[Entries for locating words and elements]
START
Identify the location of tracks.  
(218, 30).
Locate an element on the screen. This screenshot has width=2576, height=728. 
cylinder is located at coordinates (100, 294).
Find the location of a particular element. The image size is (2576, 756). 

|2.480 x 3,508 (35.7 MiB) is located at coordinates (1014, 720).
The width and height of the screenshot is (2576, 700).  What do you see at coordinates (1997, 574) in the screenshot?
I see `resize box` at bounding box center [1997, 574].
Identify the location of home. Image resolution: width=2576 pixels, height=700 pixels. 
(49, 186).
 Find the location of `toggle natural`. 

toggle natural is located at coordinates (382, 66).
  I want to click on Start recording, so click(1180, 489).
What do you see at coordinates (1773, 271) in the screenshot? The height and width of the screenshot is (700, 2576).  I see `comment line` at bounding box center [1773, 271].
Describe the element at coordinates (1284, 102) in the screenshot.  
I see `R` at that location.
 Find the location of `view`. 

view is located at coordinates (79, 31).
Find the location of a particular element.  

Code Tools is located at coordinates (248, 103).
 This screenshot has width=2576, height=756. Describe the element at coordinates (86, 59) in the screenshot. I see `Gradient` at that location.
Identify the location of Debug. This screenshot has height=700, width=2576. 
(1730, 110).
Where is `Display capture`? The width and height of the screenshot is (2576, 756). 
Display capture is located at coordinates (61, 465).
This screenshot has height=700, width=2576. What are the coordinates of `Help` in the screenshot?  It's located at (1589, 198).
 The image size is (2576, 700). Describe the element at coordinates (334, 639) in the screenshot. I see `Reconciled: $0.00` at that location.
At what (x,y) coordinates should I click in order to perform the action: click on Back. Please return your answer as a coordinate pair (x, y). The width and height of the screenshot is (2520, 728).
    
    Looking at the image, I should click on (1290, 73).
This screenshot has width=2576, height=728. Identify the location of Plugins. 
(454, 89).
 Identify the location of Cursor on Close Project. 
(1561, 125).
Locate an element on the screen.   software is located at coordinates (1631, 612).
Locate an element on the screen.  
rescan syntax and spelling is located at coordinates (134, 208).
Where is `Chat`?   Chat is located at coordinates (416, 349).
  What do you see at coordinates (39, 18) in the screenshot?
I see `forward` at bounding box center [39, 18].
END
### GOAL
Copy the material above, replacing "Identify the location of" with "Find the position of" wherever it occurs and changing nothing else.

### EXERCISE RESULT
Find the position of tracks.  
(218, 30).
Locate an element on the screen. This screenshot has width=2576, height=728. 
cylinder is located at coordinates (100, 294).
Find the location of a particular element. The image size is (2576, 756). 

|2.480 x 3,508 (35.7 MiB) is located at coordinates (1014, 720).
The width and height of the screenshot is (2576, 700).  What do you see at coordinates (1997, 574) in the screenshot?
I see `resize box` at bounding box center [1997, 574].
Find the position of home. Image resolution: width=2576 pixels, height=700 pixels. 
(49, 186).
 Find the location of `toggle natural`. 

toggle natural is located at coordinates (382, 66).
  I want to click on Start recording, so click(1180, 489).
What do you see at coordinates (1773, 271) in the screenshot? The height and width of the screenshot is (700, 2576).  I see `comment line` at bounding box center [1773, 271].
Describe the element at coordinates (1284, 102) in the screenshot.  
I see `R` at that location.
 Find the location of `view`. 

view is located at coordinates (79, 31).
Find the location of a particular element.  

Code Tools is located at coordinates (248, 103).
 This screenshot has width=2576, height=756. Describe the element at coordinates (86, 59) in the screenshot. I see `Gradient` at that location.
Find the position of Debug. This screenshot has height=700, width=2576. 
(1730, 110).
Where is `Display capture`? The width and height of the screenshot is (2576, 756). 
Display capture is located at coordinates (61, 465).
This screenshot has height=700, width=2576. What are the coordinates of `Help` in the screenshot?  It's located at (1589, 198).
 The image size is (2576, 700). Describe the element at coordinates (334, 639) in the screenshot. I see `Reconciled: $0.00` at that location.
At what (x,y) coordinates should I click in order to perform the action: click on Back. Please return your answer as a coordinate pair (x, y). The width and height of the screenshot is (2520, 728).
    
    Looking at the image, I should click on (1290, 73).
This screenshot has width=2576, height=728. Find the position of Plugins. 
(454, 89).
 Find the position of Cursor on Close Project. 
(1561, 125).
Locate an element on the screen.   software is located at coordinates (1631, 612).
Locate an element on the screen.  
rescan syntax and spelling is located at coordinates (134, 208).
Where is `Chat`?   Chat is located at coordinates (416, 349).
  What do you see at coordinates (39, 18) in the screenshot?
I see `forward` at bounding box center [39, 18].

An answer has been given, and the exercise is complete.